Однако следует понимать, что термин «катастрофа» имеет «катастрофическое» значение конца и уничтожения лишь при линейном видении накопления, влекущего за собой завершенность, которое навязывает нам система. Сам термин этимологически означает всего-навсего «заворот», «сворачивание цикла», которое приводит к тому, что можно было бы назвать «горизонтом событий», к горизонту смысла, за пределы которого невозможно выйти: по ту сторону нет ничего, что имело бы для нас значение, — однако достаточно выйти из этого ультиматума смысла, чтобы сама катастрофа уже больше не являлась последним днем расплаты, в качестве которой она функционирует в нашем современном воображаемом.

За горизонтом смысла — завороженность, являющаяся результатом нейтрализации и имплозии смысла. За горизонтом социального — массы, представляющие собой результат нейтрализации и имплозии социального.

Главное сегодня — оценить этот двойной вызов — вызов смысла, брошенный массами и их молчанием (которое вовсе не является пассивным сопротивлением) — вызов смысла, который исходит от средств информации и их гипноза. Все попытки, маргинальные и альтернативные, воскресить какую-то частицу смысла, выглядят по сравнению с этим как второстепенные.

Совершенно очевидно, что в этом сложном соединении масс и средств информации кроется некий парадокс: или это СМИ нейтрализуют смысл и продуцируют «бесформенную» [informe] или информированную [informee] массу, или это массы удачно сопротивляются средствам информации, отвергая или поглощая без ответа все сообщения, которые те продуцируют? Ранее, в «Реквиеме по массмедиа», я проанализировал и описал СМИ как институт ирреверсивной модели коммуникации без ответа. А сегодня? Это отсутствие ответа можно понять уже не как стратегию власти, а как контрстратегию самих масс, направленную против власти. Что в таком случае?

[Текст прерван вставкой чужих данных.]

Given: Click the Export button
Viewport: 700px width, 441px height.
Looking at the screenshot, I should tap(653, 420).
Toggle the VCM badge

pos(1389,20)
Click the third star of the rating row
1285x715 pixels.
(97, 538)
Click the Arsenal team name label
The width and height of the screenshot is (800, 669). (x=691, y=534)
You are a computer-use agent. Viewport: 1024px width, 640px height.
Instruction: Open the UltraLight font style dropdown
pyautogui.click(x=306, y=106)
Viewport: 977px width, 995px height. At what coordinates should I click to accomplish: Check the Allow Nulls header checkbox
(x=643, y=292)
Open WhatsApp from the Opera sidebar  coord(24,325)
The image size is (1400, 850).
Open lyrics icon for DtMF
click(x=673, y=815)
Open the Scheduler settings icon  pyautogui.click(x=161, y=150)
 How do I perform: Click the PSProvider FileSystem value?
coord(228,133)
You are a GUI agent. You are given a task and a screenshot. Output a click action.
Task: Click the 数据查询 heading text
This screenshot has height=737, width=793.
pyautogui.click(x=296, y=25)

С одной поправкой. Мы находимся один на один с этой системой в раздвоенном и неразрешимом положении «двойного послания» — точно так, как дети один на один с требованиями взрослого мира. От них требуют одновременно становиться самостоятельными, ответственными, свободными и сознательными субъектами и быть покорными, инертными, послушными, что соответствует объекту (примеч. Double bind – с англ. яз. двойное послание, двойная связь; концепция, играющая ключевую роль в теории шизофрении Г. Бейтсона. По сути, double bind является парадоксальным предписанием, которое в итоге приводит к безумию:«Приказываю тебе не выполнять моих приказов». Примером такого поведения может служить то, как мать на словах просит своего ребенка о выражении любви, однако одновременно с помощью жестов требует от ребенка держаться на некотором расстоянии от нее. Это приводит к тому, что любое действие ребенка будет расценено как неверное, и в дальнейшем ему может оказаться сложным как-то разрешить эту ситуацию). Ребенок сопротивляется по всем направлениям и на противоречивые требования также отвечает двойной стратегией. Требованию быть объектом он противопоставляет все возможные варианты неповиновения, бунта, эмансипации, словом, самые настоящие претензии субъекта. Требованию быть субъектом он так же упорно и эффективно противопоставляет сопротивление, присущее объекту, то есть совсем противоположное: инфантилизм, гиперконформизм, полную зависимость, пассивность, идиотизм. Ни одна из двух стратегий не имеет большей объективной ценности, чем другая. Сопротивление субъекта сегодня однобоко ценится выше и рассматривается как положительное — так же, как в политической сфере лишь поведение, направленное на освобождение, эмансипацию, самовыражение, становление в качестве политического субъекта, считается достойным и субверсивным. Это означает игнорирование влияния, такого же и, безусловно, гораздо более значительного, поведения объекта, отказ от позиции субъекта и осознания — именно таково поведение масс, — которые мы предаем забвению под пренебрежительным термином отчуждения и пассивности.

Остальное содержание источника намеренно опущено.